-- Text and element pointing records --
------------------------------------------------------------

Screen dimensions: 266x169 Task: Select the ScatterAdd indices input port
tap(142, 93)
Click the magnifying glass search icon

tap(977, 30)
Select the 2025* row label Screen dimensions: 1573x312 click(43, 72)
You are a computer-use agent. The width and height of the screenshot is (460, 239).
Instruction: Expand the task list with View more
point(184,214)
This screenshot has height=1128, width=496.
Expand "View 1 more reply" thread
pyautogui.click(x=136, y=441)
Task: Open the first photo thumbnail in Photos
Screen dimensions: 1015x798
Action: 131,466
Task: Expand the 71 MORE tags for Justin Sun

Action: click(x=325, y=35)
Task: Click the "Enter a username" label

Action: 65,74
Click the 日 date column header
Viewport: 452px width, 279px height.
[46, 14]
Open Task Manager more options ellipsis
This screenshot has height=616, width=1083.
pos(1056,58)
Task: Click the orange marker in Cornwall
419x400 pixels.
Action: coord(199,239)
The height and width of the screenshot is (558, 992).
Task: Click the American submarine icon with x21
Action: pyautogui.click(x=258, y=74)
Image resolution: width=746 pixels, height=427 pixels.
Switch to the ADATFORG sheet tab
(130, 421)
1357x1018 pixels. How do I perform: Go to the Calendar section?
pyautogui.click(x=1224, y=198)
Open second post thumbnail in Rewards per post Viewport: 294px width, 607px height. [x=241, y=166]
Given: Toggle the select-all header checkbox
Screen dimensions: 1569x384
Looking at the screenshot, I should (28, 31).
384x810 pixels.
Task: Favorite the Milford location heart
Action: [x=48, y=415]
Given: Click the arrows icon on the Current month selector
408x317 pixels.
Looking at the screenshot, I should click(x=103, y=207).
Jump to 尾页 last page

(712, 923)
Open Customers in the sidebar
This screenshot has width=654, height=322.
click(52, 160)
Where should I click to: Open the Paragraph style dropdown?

------------------------------------------------------------

-- SET EXERCISE --
Rewrite all of the items above, putting "Display size" wherever "Screen dimensions" appears and leaving everything else unchanged.

-- RESPONSE FOR THIS EXERCISE --
Display size: 266x169 Task: Select the ScatterAdd indices input port
tap(142, 93)
Click the magnifying glass search icon

tap(977, 30)
Select the 2025* row label Display size: 1573x312 click(43, 72)
You are a computer-use agent. The width and height of the screenshot is (460, 239).
Instruction: Expand the task list with View more
point(184,214)
This screenshot has height=1128, width=496.
Expand "View 1 more reply" thread
pyautogui.click(x=136, y=441)
Task: Open the first photo thumbnail in Photos
Display size: 1015x798
Action: 131,466
Task: Expand the 71 MORE tags for Justin Sun

Action: click(x=325, y=35)
Task: Click the "Enter a username" label

Action: 65,74
Click the 日 date column header
Viewport: 452px width, 279px height.
[46, 14]
Open Task Manager more options ellipsis
This screenshot has height=616, width=1083.
pos(1056,58)
Task: Click the orange marker in Cornwall
419x400 pixels.
Action: coord(199,239)
The height and width of the screenshot is (558, 992).
Task: Click the American submarine icon with x21
Action: pyautogui.click(x=258, y=74)
Image resolution: width=746 pixels, height=427 pixels.
Switch to the ADATFORG sheet tab
(130, 421)
1357x1018 pixels. How do I perform: Go to the Calendar section?
pyautogui.click(x=1224, y=198)
Open second post thumbnail in Rewards per post Viewport: 294px width, 607px height. [x=241, y=166]
Given: Toggle the select-all header checkbox
Display size: 1569x384
Looking at the screenshot, I should (28, 31).
384x810 pixels.
Task: Favorite the Milford location heart
Action: [x=48, y=415]
Given: Click the arrows icon on the Current month selector
408x317 pixels.
Looking at the screenshot, I should click(x=103, y=207).
Jump to 尾页 last page

(712, 923)
Open Customers in the sidebar
This screenshot has width=654, height=322.
click(52, 160)
Where should I click to: Open the Paragraph style dropdown?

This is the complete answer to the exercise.